- [Task details]: Carry on the column about the Sacramento County park district meeting and the "ownership society," starting after its last sentence.
>> begin Passage provided
Life in the Age of Lowered Expectations
December 7, 2004
By Dan Gougherty
As a freelance reporter, my beat includes covering local government
meetings that, while important to local residents, are usually of
little consequence outside that community. Most times these meetings
can be equal parts boredom and monotony.
Every now and then though, they offer nuggets of insight into
the larger issues of the day. Such was the case the other night
when I covered an otherwise routine meeting of a parks and recreation
district in Sacramento County, Calif.
The issue facing the district was how to fund facilities for a
23-acre park. The district received the land as part of a new development
with over 200 homes priced up to $1.5 million, which even by Northern
California standards is pricey. While the developer was obliged
to deed the land, they only had to provide $200,000 in park development
These fees barely cover the cost of putting in a couple of porta-johnnies
let alone soccer fields, baseball diamonds and water fountains.
And there's about about as much chance of getting help from state
and local governments, given their well-documented budget woes,
than there is of getting George W. Bush to admit a mistake.
While discussing what improvements should be made, one council
member suggested installing water fountains. After a few minutes
of deliberation, another council member with a certain degree of
irony said "I think people can bring their own water."
With that utterance, my mind wandered from the monotony of the
meeting to George W. Bush's newest oxymoronic initiative, the so-called
"ownership" society. Like "Healthy Forests" and "Clear Skies" before
them, the "ownership society" is just another Bush misnomer.
>> end Passage provided
>> begin Supplied information
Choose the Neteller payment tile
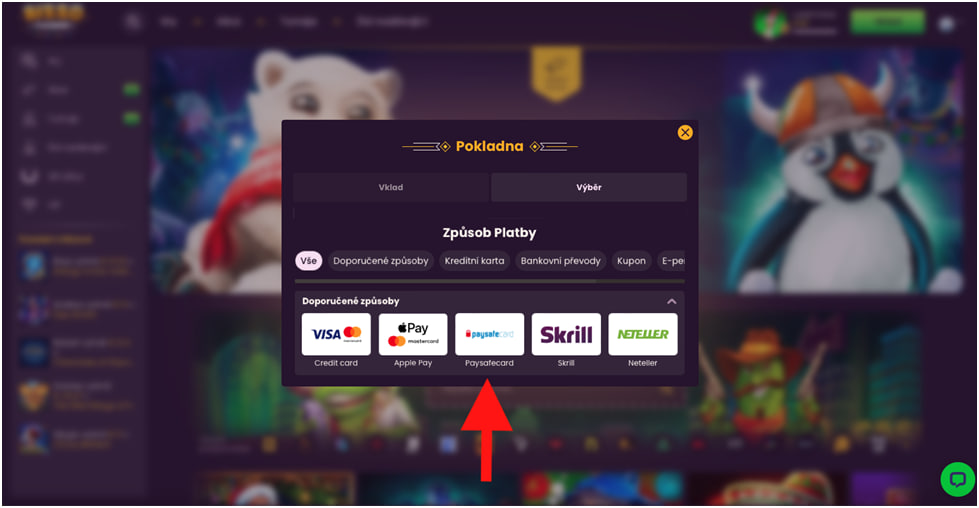979x508 pixels. point(642,334)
>> end Supplied information
- [Output for this task]:
Simply stated, Bush's ownership society will free the government
from providing services that benefit Americans, like Social Security
for example. Instead the burden will be squarely put on the shoulders
of Americans, many of whom have trouble making ends meet. The beneficiaries
will be wealthy individuals who will not have to pay into Social
Security, and yet will still enjoy a worry-free retirement.
Getting back to the district meeting, it occurred to me that when
this individual implored others to bring their own water, he was
really repeating something that many baby boomers of all political
stripes have been indoctrinated with after thirty years of conservative
rhetoric - that government is unlikely, or unwilling depending on
your perspective, to fulfill obligations. I can attest to harboring
this notion for well over 20 years now.
The meeting also demonstrated the ease with which Americans can
be rolled. Here you have a developer who will make millions and
yet is obliged to fund public facilities for pennies on the dollar.
The developer will no doubt say they are only following the law
- but of course it is the well-funded developers who write the local
and state zoning laws. This is not unlike Bush's tax scheme that
benefits a few wealthy people while burdening the rest of society.
Despite the great disparities between the needs of the whole and
the benefits for the few, the community is more than satisfied with
a few crumbs from the masters table. Does any of this sound familiar?
Now that Bush and the self-serving conservatives have a stranglehold
on the government, and given society's indoctrination of lower expectations,
everything appears to be in place to spoon feed the public the lies
of the "ownership society."
Hopefully the example displayed by this parks district is not indicative
of how Americans will react to the implementation of Bush's latest
scheme. If it is, I am afraid there may not be enough people bringing
water to go around.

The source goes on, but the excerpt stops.